I am revisiting Richard Hofstadter‘s Pulitzer-Prize winning book Anti-Intellectualism in American Life (1963). Early in the book, Hofstadter makes a distinction between “intelligence” and “intellect.” I found it useful. Here is a taste:
p. 25: Intelligence works within the framework of limited but clearly stated goals, and may be quick to shear away questions of thought that do not seem to help in reaching them…Intellect, on the other hand, is the critical, creative, and contemplative side of mind. Whereas intelligence seeks to grasp, manipulate, re-order, adjust, intellect examines, ponders, wonders, theorizes, criticizes, imagines…The distinction may seem excessively abstract, but it is frequently illustrated in American culture. In our education, for example, it has never been doubted that the selection and development of intelligence is a goal of central importance; but the extent to which education should foster intellect has been a matter of the most heated controversy, and the opponents of intellect in most spheres of public education have exercised preponderant power.
p.26: …few of us believe that a member of a profession, even a learned profession, is necessarily an intellectual in any discriminating or demanding sense of the word. In most professions intellect may help, but intelligence will serve well enough with out it. We know, for instance, that all academic men are not intellectuals; we often lament this fact. We know that there is something about intellect, as opposed to professionally trained intelligence, which does not adhere to whole vocations but only to persons.
p.27: …the professional man lives off ideas, not for them. His professional role, his professional skills, do not make him an intellectual. He is a mental worker, a technician . He may happen to be an intellectual as well, but if he is, it is because he brings to his profession a distinctive feeling about ideas which is not required by his job. As a professional, he has acquired a stock of mental skills that are for sale. The skills are highly developed, but we do not think of him as being an intellectual if certain qualities are missing from his work–disinterested intelligence, generalizing force, free speculation, fresh observation, creative novelty, radical criticism.

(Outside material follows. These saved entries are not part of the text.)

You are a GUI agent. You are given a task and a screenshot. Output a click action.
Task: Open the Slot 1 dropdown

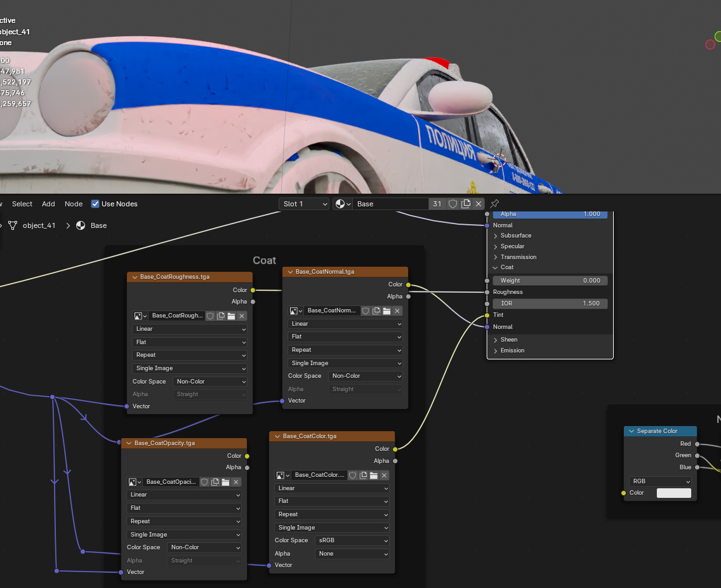click(305, 204)
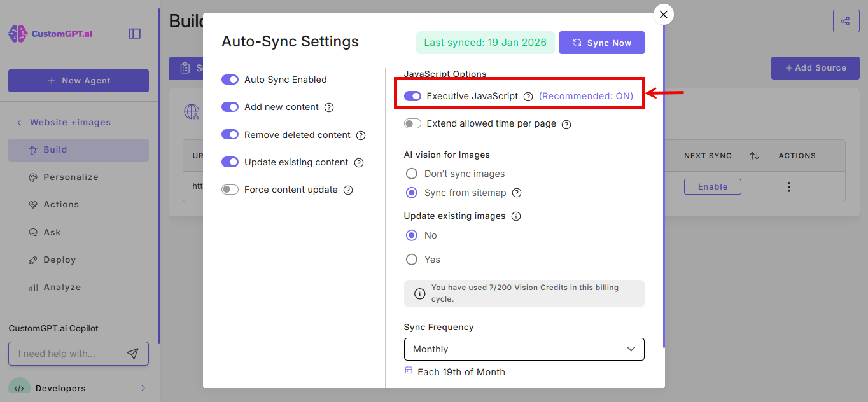Viewport: 868px width, 402px height.
Task: Disable the Auto Sync Enabled toggle
Action: (230, 80)
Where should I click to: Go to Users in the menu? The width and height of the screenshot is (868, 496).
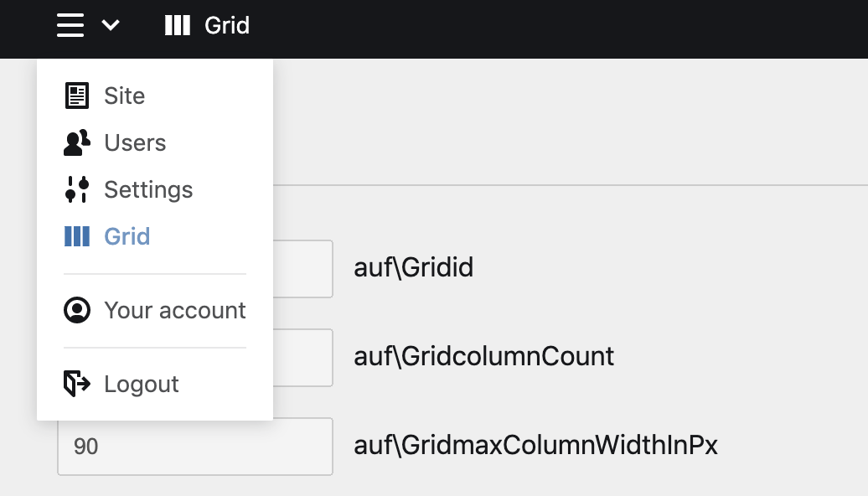(x=135, y=142)
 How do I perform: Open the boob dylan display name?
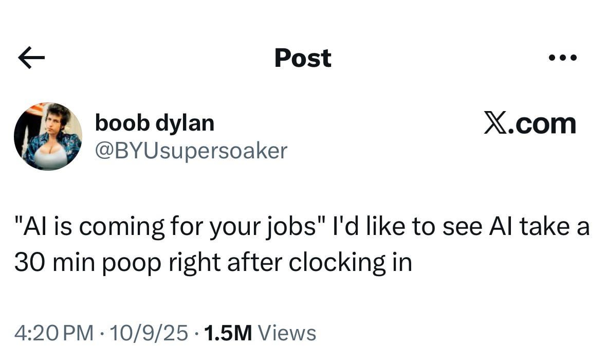click(x=155, y=123)
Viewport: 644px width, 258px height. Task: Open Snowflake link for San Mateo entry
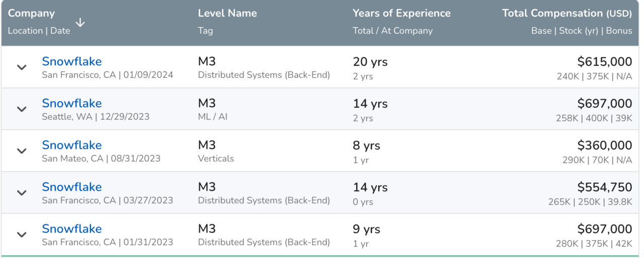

This semester, in my Created and Called for Community (CCC) courses at Messiah College, I am teaching a lot of first-year students pursuing professional careers such as nursing, business, engineering, and education. Over the next three years of college these students will learn a specific skill and in the process accumulate a certain kind of intelligence about a subject. They will use this intelligence toward a career. As Hofstadter puts it, they will “acquire a stock of mental skills that are for sale.” (Hopefully they will also put this intelligence to use in a life of service).
But it seems like a text-based interdisciplinary liberal arts course like CCC should be about teaching students to pursue an intellectual life. This course should be an introduction to a way of thinking about the world that transcends narrow intelligence. If I read Hofstadter correctly, a student can gain intelligence during their college career without learning how to foster intellect.
As I challenge students to exercise their minds in general education courses, teach them how to think, and invite them to develop an intellectual life, I sometimes wonder if they are under the impression that I do not believe they are intelligent. This is not the case. I have many intelligent students in my classes this semester, but this does not mean that they are intellectuals. This is a helpful difference that I want to share with them soon.